On page 146, she regrets her inability to answer the question of "exactly how Aspazija felt about Ulmanis during the six years of his regime" but a few pages further, she records, even hyperbolizes, Aspazija's approval of Ulmanis. "Aspazija, like one of her heroines, goes to the Presidential Palace with money; she bows and flatters . . . Her heroines, too, had had an irresistible fascination for the very kings and entrepreneurs they condemned. Could there have possibly been some dream of sharing the throne of this petit 'king'?" Also, it is not accurate to state that Tevzemes balva (The Fatherland Prize, given for literature), which Ulmanis instituted, in 1937, has been viewed "as a means of buying off some of the outstanding personalities, silencing their criticisms, and extracting cheap praise from them". And did Ulmanis really "buy out the clergy, and it prayed for him"? Transliteration from Russian is not consistent, for example, "Boris Godunof" in place of "Boris Codunov." Names are sometimes inappropriately anglicized. A few words are mistranslated. In Latvian, only the first word in book and journal titles should be capitalized. There is no such thing as the "complete works of Janis Rainis in seventeen volumes (published 1977-1983]." Rainis's complete works are being published by the Latvian Academy of Sciences in thirty volumes (plus several variant volumes); volume twenty-three came out in 1985. And the following nonsensical utterance by "a Latvian professor of history . . . living in Louisville, Kentucky" should have never been quoted: "Each nation has the government it deserves.

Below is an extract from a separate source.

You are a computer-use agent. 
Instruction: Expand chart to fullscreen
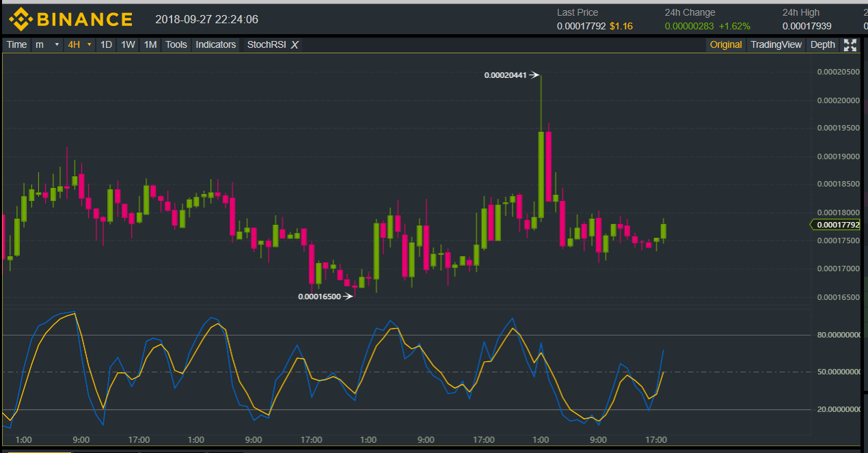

I think that Latvians have a very underdeveloped awareness of legality and no such nation can achieve real freedom, but it remains doomed into [sic) subservience — either of one's own overlords or outside ones."

The volume includes a map, nineteen curious and captivating photos, and a letter to Aspazija (dated December 17,1936) from the Monumental Works of the Outstanding Women of Our Time Committee in Prague. She is informed that she has been selected from among sixty-four prominent women in twenty-six countries as one of the outstanding writers of Europe. The book also contains rather thorough notes to each chapter, with bibliographical data, supplementary explanations on the text, and a selected bibliography. Unfortunately, there is no index.

This is certainly one of the most outstanding contributions of the 1980s in the area of Latvian literature in English. To those who view the "small literatures" with raised eyebrows, this may sound like exaggerated praise — but Astrida Stahnke deserves it.